Très silencieux depuis son premier coup d’éclat, Bullhead, Michael R. Roskam n’a pas non plus tardé à accoucher de son deuxième long-métrage. Les Etats-Unis en ligne de mire, le voilà aux commandes d’un scénario de Dennis Lehane, brillant auteur de Mystic River et Shutter Island entre autres. Si le cinéaste est discret, Quand vient la nuit confirme toutes nos attentes avec sa lumière sublime et une narration qui va crescendo. Le second métrage, souvent décrit comme une étape difficile dans la vie d’un réalisateur, est ici d’une fluidité déconcertante, analysant en profondeur l’Amérique d’aujourd’hui, rongée de l’intérieur par une opposition entre le Bien et le Mal, la morale et le capitalisme.
La discrète sortie en salles de Quand vient la nuit va de pair avec l’ambiance générale du film et le caractère du héros, un ensemble plein de modestie. Un film qui, par un savant art du dialogue, crée une ascension dans la tension. A l’instar du scénario, la mise en scène de Michael R. Roskam s’élève petit à petit pour finir par sublimer chaque plan qu’il a en sa possession. La collaboration extraordinaire avec le chef opérateur Nicolas Karakatsanis offre au film d’étranges tonalités visuelles, elles aussi torturées, qui ne cesseront jamais de s’estomper au fil du métrage. Le coup d’éclat de Roskam est d’avoir su américaniser la structure de son film, lui offrir des sursauts scénaristiques, sans jamais faire l’impasse sur ce qu’il avait réussi auparavant avec Bullhead. L’animal, ici le chien, est aussi le symbole de cette schizophrénie ambiante chez les personnages, capables de canaliser leur colère, de les rappeler à l’ordre, ou à l’inverse faire réapparaître la bête en eux. Tout sauf une redite à Brooklyn, The Drop (titre original) donne à Tom Hardy l’un de ses rôles les plus complexes, avec une rage intelligemment contenue tout au long du film. Sa confrontation avec Matthias Schoenaerts, l’autre pitbull du film, offre à Quand vient la nuit de purs moments de tension, illuminant ci et là le rythme en apparence tranquille du film.

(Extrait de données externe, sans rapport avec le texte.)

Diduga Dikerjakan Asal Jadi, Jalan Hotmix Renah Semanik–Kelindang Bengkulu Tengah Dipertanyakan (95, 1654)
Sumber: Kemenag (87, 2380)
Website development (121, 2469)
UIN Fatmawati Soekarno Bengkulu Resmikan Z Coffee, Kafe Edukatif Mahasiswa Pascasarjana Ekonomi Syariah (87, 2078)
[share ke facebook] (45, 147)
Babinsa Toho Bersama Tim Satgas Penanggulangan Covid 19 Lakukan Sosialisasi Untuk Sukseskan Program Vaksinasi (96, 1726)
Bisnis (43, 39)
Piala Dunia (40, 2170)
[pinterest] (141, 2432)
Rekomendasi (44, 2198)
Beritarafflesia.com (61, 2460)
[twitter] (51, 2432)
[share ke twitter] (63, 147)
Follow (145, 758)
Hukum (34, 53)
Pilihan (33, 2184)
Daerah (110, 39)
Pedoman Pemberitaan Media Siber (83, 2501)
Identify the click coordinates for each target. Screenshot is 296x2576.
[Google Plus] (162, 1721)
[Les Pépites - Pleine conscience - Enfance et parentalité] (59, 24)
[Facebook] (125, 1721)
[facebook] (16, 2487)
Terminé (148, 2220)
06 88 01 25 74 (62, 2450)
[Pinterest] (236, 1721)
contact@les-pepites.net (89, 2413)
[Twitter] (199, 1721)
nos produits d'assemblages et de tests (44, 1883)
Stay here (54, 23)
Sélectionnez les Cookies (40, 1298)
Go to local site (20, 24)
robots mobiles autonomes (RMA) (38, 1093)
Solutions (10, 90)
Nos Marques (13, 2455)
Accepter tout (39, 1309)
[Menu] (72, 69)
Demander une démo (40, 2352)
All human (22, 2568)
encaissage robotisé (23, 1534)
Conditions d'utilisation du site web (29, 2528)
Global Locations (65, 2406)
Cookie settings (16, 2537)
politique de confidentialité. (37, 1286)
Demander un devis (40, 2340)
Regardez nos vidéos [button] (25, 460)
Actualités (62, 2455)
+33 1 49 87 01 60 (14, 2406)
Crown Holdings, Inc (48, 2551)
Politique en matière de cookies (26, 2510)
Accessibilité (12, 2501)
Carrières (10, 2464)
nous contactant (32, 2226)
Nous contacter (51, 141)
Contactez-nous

Car, c’est là que le second métrage du cinéaste flamand fait fort. Le soutien de Dennis Lehane, qui adapte sa propre nouvelle à l’écran, donne à Roskam des dialogues somptueux et une psychologie des personnages poussée comme jamais dans le genre du film noir. Le réalisateur ne se repose pas pour autant sur ses lauriers. Lorsque la violence intervient, elle est glaciale, animale, presque nécessaire. Pour le personnage de Tom Hardy, les questionnements autour de sa moralité sont une composante de sa personnalité insondable. Ses regards dans le vide, sa volonté de toujours rester en arrière et ses répliques qui le rendent ballot, c’est aussi un récit d’apprentissage qu’intègre Roskam à la relation entre Hardy et Gandolfini. Là encore, le jeu des apparences reprend le dessus mais quel plaisir, il faut l’avouer, qu’offre ce film à tout amateur du genre, à tout cinéphile.
Dans une production cantonnée à quelques brillants metteurs en scène (James Gray, Scorsese, Winding Refn aussi…), Roskam porte à bras le corps son projet, dans ses errances, dans sa vacuité parfois aussi. Chronique splendide et magnifiée par des prestations toutes plus singulières les unes que les autres, Quand vient la nuit pue la rancœur et déverse sa haine pour cette Amérique de l’argent puissant, d’une mondialisation qui infiltre même les gangsters, avec un plaisir communicatif. La dernière scène de James Gandolfini est aux antipodes de ce que l’acteur avait prouvé avec les Soprano. Recroquevillé sur son siège, les yeux fermés pour ne pas penser à la douleur à venir, Gandolfini apparaît déjà affaibli pour ce qui sera son dernier rôle, mais n’a jamais renoncé. Son personnage est l’emblème de ce film à l’émotion palpable, superbement retranscrite par la sobre partition de Marco Beltrami, qui prépare sa déchéance lentement, tout en maintenant une surprise. A cause de sa distribution confidentielle, Quand vient la nuit s’affirme donc comme le grand film noir oublié de cette année, trop abrupt pour être apprécié par le plus grand nombre, à la beauté si intrinsèque qu’elle ne peut être comprise et ressentie par tous.